Excerpted passage

▼

But Riggs, now the vice president at local think tank the Sagamore Institute, said it was “stunning” to find out through his research at the institute just how much the city’s problem has grown in recent years.
The bottom line of Sagamore’s 2017 “Public Good Index” is sobering: The portion of Indianapolis residents living in poverty increased from 11.8 percent in 2000 to 21.3 percent in 2015—an increase of 85,063 people. That brought the total impoverished population to 175,623.
To make matters worse, over the same 15-year period, the city population grew just 89,898.
“We had no idea that the growth of poverty was almost outpacing our population growth,” Riggs said. “That’s a crisis situation that has to be handled, not just for the financial well-being of the city and state, but that means we have an additional 85,000 people living in poverty struggling to make ends meet. They need help and assistance. Sometimes, people get lost in all the numbers. We forget we’re talking about human beings.”
But the challenge of poverty growth’s nearly outpacing population growth is also fundamentally a structural one for a city that already faces budget and revenue challenges.
During Mayor Joe Hogsett’s 2015 campaign, he said population growth was part of his strategy to grow city revenue. The downtown apartment boom has fueled hopes that young professionals would add to the city’s tax base, but the numbers in the Sagamore study suggest an uphill battle.
Hogsett said the poverty growth must be slowed, which is why his administration is focused on “investing in current residents as much as we focus on the attraction and retention of talent and new companies.”
He said he’s realized that, as mayor, you can “right the fiscal ship a heck of a lot quicker than you can right the ship of gun violence or dismantle the opioid epidemic or [fix] poverty.”
“What Indianapolis is experiencing today is in no small measure the result of intergenerational poverty,” Hogsett said.
But he said he is determined to fight it and believes improvement will come from recent investments in neighborhoods and new efforts by the city’s economic development arm EmployIndy to get underemployed people trained for better jobs.
“I’m not pessimistic about it,” Hogsett said. “I’m profoundly optimistic that the steps we’re taking today will ultimately make a difference in [ZIP codes] 46201 or 46218.”
But for now, the problems highlighted in the “Public Good Index”—which measured poverty, food insecurity, and other challenges such as drug and alcohol dependency in Indiana’s 10 largest cities—appear quite serious.
Sagamore’s study also found annual median household income in Indianapolis fell 2.4 percent from 2010 to 2015, from $43,009 to $41,987. And 30.7 percent of Indianapolis children were impoverished in 2015.
“To live in such an affluent community and have that go on is a tragedy,” said Tim Nation, co-founder and executive director of the Peace Learning Center.

▲

Entries drawn from a collection:
▼

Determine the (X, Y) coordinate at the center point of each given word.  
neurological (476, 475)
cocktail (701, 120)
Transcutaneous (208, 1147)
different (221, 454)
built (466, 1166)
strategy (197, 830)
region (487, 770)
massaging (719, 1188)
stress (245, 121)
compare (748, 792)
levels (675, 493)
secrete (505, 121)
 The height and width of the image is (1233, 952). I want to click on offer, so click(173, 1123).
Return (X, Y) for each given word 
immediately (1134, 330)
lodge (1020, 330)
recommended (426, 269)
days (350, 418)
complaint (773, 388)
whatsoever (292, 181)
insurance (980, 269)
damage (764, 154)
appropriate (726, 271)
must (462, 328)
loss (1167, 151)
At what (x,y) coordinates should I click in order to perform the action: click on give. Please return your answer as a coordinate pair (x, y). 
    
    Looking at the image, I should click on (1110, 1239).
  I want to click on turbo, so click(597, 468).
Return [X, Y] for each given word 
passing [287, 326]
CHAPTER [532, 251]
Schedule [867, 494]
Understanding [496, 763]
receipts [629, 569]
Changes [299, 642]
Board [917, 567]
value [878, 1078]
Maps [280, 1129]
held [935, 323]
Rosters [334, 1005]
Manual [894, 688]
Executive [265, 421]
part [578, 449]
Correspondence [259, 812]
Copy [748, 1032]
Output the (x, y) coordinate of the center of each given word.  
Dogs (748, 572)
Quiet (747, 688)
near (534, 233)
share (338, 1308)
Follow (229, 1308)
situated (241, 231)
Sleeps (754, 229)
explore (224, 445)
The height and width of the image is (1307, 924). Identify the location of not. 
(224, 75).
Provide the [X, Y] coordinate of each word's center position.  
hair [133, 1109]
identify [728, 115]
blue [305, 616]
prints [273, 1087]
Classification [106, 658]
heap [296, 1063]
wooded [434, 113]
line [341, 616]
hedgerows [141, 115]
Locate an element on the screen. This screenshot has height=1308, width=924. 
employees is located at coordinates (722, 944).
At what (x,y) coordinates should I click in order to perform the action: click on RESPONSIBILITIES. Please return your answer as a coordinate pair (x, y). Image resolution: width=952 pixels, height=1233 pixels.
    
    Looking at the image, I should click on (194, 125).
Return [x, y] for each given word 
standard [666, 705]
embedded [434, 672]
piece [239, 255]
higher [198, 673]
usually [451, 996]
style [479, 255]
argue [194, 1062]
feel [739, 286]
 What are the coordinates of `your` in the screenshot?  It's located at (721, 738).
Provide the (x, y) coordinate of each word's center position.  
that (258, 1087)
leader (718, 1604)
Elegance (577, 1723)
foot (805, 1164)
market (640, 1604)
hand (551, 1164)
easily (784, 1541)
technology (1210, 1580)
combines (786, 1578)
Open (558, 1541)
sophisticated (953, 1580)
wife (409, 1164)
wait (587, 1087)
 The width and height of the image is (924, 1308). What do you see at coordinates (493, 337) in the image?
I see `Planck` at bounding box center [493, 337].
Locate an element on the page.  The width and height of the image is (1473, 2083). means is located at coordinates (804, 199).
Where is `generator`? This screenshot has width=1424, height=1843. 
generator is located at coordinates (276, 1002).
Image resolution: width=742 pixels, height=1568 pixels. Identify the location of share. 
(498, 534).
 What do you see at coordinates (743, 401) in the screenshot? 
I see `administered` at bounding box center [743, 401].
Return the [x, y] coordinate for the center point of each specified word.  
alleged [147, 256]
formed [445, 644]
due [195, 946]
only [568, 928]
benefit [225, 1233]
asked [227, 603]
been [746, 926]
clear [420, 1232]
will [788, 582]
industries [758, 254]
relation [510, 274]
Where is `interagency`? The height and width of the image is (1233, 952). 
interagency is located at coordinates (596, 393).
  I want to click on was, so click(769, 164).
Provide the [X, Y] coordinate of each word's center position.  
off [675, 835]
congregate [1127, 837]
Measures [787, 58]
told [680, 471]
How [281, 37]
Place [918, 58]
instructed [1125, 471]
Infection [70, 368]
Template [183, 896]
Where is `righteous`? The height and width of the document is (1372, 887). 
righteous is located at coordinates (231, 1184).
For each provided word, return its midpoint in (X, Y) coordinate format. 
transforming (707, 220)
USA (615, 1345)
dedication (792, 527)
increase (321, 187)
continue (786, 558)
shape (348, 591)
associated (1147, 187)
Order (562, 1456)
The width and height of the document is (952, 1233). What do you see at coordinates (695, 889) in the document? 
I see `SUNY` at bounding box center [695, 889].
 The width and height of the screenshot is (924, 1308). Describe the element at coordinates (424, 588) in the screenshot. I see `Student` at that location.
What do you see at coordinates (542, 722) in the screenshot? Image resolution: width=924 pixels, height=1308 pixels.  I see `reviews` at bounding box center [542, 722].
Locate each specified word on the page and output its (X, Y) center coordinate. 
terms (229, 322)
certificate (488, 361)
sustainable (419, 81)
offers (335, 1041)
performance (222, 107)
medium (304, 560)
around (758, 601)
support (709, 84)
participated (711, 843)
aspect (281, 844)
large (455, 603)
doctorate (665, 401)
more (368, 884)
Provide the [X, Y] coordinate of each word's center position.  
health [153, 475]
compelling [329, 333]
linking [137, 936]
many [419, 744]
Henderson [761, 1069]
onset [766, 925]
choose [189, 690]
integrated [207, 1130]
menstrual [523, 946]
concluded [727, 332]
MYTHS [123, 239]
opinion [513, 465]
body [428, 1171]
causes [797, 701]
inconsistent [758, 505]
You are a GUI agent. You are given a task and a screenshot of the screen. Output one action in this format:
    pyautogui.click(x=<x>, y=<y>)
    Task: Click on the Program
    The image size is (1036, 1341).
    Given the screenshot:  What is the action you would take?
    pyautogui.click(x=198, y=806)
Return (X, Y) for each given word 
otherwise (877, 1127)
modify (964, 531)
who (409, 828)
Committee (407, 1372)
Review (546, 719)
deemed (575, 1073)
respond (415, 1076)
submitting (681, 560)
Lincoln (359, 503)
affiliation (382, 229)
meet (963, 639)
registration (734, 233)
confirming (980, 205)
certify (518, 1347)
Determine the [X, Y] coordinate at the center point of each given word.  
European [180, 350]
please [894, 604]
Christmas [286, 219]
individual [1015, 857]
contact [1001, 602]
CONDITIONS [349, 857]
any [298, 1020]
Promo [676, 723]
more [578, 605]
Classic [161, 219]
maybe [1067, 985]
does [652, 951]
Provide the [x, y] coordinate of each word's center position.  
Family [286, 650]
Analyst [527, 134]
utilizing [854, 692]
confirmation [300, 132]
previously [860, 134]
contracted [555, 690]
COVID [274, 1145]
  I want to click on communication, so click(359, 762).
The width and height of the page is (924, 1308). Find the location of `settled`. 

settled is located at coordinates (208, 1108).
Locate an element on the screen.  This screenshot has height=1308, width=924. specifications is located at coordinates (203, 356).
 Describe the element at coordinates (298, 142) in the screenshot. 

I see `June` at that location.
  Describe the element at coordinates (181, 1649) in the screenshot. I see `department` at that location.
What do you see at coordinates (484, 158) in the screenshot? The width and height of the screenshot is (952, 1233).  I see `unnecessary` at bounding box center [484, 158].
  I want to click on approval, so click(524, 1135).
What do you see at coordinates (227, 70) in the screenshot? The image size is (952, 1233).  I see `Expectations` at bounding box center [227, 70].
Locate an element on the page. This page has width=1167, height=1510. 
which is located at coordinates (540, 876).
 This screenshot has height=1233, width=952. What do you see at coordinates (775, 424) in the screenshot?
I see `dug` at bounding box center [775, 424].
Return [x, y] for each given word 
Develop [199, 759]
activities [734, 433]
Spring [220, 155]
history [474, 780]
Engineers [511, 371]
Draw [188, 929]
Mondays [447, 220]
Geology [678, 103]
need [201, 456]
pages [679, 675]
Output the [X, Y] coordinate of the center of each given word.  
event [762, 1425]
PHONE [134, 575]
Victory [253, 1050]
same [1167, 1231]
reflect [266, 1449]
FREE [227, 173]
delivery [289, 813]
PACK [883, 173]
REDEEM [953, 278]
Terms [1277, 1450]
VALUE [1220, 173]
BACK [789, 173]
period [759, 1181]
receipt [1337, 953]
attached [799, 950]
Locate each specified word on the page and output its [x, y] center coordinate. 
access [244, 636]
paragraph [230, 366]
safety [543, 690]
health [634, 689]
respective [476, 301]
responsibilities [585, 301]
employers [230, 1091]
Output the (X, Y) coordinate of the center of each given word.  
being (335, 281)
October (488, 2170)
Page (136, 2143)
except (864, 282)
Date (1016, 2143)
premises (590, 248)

▲

Jobs
A - What share of Indianapolis children were impoverished in 2015, according to the article on Indianapolis poverty?
B - List every organization named in the article on Indianapolis poverty.
C - Write the next part of the article on Indianapolis poverty, picking up after its final quoted remark.

Responses to the exercise
A - 30.7 percent

B -
Sagamore Institute
EmployIndy
Peace Learning Center

C -
‘Fundamental shift’
City leaders say the increase in poverty is likely explained by the effects of automation in manufacturing and the “suburbanization” of other jobs.
“This is [due to] a fundamental shift in our economy,” said Mark Fisher, Indy Chamber’s vice president of government relations and policy development. “We had largely built an economy in central Indiana based on a relatively low-skill, very labor-intensive production economy. That led to a very large middle class being developed. As those jobs have shifted, largely due to automation, the skills needed to earn a middle-class wage are different.”
Nation said the city has suffered from the closing of large factories in the middle of Indianapolis neighborhoods, such as the east-side’s RCA plant at Sherman Drive and Michigan Street, which once employed 8,200 people.
“We have an industrial city that lost a lot of industry,” Nation said. “We have vast neighborhoods that were built around factories that are no longer there. We do have opportunities and jobs, but they’re in outlying communities and transportation has been a big issue.”
The Great Recession was another big factor. And the recovery hasn’t seemed to reach everyone.
Andrew Bradley, senior policy analyst at the Indiana Institute for Working Families, said much of the increase in poverty has happened since the recession, which shows a “bifurcation of fortunes” and an “uneven recovery.”
“We’re seeing this emerging tech sector and some really encouraging developments at the high end of high-skilled jobs,” Bradley said. “We need to try something different and make sure we’re not focusing on just the high-tech, high-skill jobs.”
Representatives of service providers and community groups said results of the Sagamore study hit home for them because it comports with what they’re seeing on the streets.
“I don’t think it really surprises me,” said the Rev. Charles Harrison, leader of the Ten Point Coalition, a group that tries to reduce crime throughout Indianapolis. “I know in the high-crime neighborhoods we patrol, we are certainly seeing a lot more boarded-up and abandoned homes. We’re seeing a lot more rental properties rather than home ownership. We see a lot more kids out there who are going without, as far as clothing and shoes and food.”
Steve Kerr, chief development officer for the homeless shelter Wheeler Mission Ministries, said the need for Wheeler’s services has increased to the point that “we’re frankly nervous about what the next few months hold for us” as winter comes and more seek the group’s services.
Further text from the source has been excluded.